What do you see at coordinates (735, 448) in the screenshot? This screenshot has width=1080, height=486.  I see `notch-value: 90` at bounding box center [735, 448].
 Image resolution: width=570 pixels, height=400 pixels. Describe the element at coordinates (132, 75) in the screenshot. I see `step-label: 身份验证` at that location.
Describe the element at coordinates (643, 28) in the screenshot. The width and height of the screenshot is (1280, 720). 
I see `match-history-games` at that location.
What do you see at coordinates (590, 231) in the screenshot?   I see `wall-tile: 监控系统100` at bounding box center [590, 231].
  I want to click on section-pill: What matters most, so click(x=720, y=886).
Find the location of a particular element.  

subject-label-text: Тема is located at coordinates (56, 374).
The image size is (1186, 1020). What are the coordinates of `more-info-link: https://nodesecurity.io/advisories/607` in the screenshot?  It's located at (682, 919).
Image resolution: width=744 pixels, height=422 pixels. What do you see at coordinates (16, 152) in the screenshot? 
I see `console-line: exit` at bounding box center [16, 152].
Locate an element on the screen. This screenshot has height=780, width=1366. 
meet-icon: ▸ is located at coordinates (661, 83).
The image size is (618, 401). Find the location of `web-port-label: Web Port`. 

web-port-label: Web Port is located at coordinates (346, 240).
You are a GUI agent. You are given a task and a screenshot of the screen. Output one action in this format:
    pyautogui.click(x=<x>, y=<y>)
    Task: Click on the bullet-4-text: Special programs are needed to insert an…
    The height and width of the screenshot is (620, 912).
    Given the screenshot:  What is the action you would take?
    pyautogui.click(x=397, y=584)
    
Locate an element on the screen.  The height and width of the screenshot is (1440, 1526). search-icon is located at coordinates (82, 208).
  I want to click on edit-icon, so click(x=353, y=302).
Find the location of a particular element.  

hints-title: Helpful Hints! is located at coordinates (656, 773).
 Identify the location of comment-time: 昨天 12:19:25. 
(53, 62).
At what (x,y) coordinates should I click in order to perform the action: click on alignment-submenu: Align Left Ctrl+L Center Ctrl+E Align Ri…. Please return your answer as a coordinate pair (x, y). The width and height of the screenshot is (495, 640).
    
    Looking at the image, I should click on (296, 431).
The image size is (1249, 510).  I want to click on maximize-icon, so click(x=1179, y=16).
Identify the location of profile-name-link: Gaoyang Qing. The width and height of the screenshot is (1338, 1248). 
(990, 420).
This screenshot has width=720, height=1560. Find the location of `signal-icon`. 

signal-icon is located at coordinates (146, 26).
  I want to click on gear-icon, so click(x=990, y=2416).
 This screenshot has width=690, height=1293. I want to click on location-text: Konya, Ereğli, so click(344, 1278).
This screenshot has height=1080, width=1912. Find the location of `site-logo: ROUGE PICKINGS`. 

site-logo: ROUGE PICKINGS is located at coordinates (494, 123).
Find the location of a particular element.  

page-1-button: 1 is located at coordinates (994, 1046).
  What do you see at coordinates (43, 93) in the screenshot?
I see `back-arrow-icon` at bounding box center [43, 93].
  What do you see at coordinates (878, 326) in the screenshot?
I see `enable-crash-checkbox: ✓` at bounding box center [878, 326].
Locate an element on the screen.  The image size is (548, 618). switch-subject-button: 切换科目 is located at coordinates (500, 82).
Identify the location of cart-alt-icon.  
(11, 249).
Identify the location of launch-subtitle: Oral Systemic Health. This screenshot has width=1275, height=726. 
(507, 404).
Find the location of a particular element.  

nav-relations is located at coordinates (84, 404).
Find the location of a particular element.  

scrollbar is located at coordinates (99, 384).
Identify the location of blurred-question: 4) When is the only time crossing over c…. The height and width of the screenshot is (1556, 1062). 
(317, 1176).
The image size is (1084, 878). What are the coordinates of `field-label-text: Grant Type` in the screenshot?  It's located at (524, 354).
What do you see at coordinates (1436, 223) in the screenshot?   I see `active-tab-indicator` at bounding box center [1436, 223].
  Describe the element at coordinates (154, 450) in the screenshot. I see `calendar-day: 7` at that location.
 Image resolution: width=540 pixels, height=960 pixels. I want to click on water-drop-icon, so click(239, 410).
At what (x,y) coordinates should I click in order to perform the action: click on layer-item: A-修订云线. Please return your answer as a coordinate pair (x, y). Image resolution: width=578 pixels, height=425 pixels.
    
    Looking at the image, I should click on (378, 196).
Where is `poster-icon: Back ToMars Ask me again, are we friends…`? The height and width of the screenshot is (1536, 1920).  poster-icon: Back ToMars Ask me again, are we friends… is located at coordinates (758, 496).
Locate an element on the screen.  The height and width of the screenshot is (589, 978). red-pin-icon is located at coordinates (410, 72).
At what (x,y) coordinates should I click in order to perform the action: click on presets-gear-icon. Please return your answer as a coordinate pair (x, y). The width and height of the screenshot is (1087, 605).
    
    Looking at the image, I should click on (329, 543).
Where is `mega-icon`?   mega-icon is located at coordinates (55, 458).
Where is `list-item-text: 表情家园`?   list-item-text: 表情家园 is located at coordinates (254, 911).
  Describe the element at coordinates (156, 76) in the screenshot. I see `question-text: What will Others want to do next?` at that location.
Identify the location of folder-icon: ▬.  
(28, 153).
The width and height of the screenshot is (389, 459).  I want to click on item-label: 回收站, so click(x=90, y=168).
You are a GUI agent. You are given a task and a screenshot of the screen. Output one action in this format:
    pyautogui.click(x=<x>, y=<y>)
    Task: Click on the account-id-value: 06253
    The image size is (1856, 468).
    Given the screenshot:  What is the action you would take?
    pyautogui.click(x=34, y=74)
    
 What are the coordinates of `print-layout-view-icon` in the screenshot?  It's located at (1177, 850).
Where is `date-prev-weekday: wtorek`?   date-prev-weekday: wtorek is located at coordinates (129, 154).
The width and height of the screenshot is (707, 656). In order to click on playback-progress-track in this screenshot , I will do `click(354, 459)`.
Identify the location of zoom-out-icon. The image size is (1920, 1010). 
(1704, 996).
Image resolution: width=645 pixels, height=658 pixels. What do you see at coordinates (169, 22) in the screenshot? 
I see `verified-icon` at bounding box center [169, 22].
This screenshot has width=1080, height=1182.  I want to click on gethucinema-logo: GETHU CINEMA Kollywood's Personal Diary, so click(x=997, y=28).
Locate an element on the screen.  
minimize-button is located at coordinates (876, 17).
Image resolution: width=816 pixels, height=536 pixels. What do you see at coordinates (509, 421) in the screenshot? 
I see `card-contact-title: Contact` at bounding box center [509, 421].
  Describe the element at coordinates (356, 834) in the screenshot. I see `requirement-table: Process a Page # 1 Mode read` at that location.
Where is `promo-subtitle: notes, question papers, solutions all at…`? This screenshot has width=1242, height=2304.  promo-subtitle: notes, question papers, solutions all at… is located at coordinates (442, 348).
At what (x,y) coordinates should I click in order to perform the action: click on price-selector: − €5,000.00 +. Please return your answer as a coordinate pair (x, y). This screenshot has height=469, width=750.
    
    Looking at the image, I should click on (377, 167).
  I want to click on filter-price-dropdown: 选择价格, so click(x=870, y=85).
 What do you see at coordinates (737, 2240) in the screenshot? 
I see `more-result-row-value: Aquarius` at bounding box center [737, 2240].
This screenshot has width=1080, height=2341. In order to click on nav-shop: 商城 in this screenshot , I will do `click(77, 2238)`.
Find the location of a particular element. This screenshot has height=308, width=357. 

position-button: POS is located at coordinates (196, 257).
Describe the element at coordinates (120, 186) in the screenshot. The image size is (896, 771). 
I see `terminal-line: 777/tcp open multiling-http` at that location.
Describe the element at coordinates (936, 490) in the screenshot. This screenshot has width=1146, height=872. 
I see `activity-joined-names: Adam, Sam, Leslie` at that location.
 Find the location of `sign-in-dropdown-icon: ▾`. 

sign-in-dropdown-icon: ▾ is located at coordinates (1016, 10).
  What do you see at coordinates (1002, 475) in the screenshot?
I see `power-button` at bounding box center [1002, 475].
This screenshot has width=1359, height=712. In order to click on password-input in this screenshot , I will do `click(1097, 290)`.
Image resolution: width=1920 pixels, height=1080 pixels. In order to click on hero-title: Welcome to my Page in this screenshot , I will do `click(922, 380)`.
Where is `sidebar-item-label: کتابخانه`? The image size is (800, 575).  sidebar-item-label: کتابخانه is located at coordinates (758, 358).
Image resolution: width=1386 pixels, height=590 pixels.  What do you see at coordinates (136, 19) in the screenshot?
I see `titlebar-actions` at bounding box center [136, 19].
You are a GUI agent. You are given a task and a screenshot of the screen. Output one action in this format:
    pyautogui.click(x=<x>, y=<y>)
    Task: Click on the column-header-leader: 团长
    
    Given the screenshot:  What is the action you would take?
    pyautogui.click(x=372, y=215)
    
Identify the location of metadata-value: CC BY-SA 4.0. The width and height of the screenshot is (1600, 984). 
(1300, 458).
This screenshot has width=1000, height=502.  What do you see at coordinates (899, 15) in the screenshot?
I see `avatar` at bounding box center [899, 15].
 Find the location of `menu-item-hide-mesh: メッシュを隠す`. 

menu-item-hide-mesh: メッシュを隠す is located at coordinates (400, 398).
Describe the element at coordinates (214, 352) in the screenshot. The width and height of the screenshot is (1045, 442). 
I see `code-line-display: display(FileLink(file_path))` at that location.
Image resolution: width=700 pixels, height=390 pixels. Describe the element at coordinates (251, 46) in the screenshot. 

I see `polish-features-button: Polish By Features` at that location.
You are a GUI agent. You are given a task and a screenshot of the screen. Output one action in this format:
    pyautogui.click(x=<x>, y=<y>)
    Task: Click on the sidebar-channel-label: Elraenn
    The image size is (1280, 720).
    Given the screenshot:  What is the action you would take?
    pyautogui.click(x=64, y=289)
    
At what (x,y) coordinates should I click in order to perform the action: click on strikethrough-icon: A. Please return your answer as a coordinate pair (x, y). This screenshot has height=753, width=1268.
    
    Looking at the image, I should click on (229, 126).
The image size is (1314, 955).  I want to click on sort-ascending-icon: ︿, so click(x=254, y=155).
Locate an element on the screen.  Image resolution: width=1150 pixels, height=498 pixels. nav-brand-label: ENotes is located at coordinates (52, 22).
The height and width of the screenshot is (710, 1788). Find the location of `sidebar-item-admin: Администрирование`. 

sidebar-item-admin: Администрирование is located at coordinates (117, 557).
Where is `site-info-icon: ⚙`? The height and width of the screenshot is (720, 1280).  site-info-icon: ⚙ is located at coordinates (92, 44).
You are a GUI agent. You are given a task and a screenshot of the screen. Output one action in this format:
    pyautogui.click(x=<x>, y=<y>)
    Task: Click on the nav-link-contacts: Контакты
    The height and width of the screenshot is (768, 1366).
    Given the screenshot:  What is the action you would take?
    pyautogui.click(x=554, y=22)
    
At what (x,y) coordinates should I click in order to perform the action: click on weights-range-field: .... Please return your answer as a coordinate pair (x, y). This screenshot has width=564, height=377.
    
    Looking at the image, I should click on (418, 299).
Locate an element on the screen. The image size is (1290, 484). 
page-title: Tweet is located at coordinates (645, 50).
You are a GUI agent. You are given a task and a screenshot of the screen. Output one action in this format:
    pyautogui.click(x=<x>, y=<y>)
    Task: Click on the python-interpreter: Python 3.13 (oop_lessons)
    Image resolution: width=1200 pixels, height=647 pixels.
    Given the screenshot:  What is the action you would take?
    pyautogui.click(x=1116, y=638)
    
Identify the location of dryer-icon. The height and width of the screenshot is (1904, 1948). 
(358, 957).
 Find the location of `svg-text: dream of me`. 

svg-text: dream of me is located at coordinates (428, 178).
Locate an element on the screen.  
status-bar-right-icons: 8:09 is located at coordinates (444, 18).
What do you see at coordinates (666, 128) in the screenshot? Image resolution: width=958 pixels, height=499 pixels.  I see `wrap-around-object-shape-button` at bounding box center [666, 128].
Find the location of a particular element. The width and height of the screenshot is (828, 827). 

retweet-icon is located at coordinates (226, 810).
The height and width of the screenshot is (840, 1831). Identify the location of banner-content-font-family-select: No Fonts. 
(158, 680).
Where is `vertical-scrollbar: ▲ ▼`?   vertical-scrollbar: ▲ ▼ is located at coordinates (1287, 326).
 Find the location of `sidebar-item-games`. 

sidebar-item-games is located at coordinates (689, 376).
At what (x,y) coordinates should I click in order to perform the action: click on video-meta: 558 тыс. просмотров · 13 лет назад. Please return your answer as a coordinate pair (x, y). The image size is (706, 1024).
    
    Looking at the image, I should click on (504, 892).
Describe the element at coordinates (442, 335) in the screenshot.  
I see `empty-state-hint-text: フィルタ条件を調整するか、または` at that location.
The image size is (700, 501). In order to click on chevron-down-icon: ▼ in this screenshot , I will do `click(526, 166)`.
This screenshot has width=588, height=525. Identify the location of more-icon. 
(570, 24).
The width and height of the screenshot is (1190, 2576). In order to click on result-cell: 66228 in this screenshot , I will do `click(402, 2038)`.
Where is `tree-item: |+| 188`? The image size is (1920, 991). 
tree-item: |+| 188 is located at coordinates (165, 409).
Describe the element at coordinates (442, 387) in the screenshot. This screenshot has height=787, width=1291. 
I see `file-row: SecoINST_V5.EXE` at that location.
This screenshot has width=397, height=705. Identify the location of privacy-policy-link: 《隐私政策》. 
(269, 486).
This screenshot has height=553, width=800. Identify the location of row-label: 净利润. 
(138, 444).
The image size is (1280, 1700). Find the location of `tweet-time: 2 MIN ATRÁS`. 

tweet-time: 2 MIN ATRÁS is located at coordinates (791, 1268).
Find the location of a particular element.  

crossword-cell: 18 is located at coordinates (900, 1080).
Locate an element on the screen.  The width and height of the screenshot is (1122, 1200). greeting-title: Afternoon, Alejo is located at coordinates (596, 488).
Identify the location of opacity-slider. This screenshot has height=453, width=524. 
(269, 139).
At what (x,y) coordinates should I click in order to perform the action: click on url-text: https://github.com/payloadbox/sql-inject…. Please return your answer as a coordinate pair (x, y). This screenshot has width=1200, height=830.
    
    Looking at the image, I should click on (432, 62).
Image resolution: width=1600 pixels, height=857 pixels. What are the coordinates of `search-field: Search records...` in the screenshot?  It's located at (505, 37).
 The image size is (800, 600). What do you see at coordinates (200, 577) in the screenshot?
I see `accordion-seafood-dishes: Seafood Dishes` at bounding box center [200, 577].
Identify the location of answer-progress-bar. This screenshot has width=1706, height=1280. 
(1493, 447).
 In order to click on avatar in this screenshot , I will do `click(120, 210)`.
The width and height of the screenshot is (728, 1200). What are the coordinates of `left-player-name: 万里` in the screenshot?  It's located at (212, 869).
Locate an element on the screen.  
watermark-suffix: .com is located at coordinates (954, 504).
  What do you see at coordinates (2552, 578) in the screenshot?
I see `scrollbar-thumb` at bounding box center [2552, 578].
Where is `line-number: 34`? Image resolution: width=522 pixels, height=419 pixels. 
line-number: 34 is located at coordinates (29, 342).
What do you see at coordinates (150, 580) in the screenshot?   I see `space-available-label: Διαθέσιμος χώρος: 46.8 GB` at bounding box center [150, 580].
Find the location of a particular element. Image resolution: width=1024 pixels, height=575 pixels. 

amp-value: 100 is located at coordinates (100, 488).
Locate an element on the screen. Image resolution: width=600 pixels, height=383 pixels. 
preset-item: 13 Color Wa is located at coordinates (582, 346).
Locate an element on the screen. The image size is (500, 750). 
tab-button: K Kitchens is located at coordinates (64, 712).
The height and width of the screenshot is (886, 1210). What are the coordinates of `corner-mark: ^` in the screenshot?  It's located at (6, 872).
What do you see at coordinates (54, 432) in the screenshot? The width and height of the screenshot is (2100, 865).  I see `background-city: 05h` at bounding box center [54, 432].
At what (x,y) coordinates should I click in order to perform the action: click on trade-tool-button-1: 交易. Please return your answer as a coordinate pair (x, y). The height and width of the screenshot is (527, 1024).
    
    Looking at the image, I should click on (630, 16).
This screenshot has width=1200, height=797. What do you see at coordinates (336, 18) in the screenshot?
= = = = = = =
- What you should do: Reproduce the items above, from the line containing "Locate an element on the screen. Image" down to the line containing "What do you see at coordinates (54, 432)", with both of those lines included.

- Reply to the exercise:
Locate an element on the screen. Image resolution: width=600 pixels, height=383 pixels. 
preset-item: 13 Color Wa is located at coordinates (582, 346).
Locate an element on the screen. The image size is (500, 750). 
tab-button: K Kitchens is located at coordinates (64, 712).
The height and width of the screenshot is (886, 1210). What are the coordinates of `corner-mark: ^` in the screenshot?  It's located at (6, 872).
What do you see at coordinates (54, 432) in the screenshot? The width and height of the screenshot is (2100, 865).  I see `background-city: 05h` at bounding box center [54, 432].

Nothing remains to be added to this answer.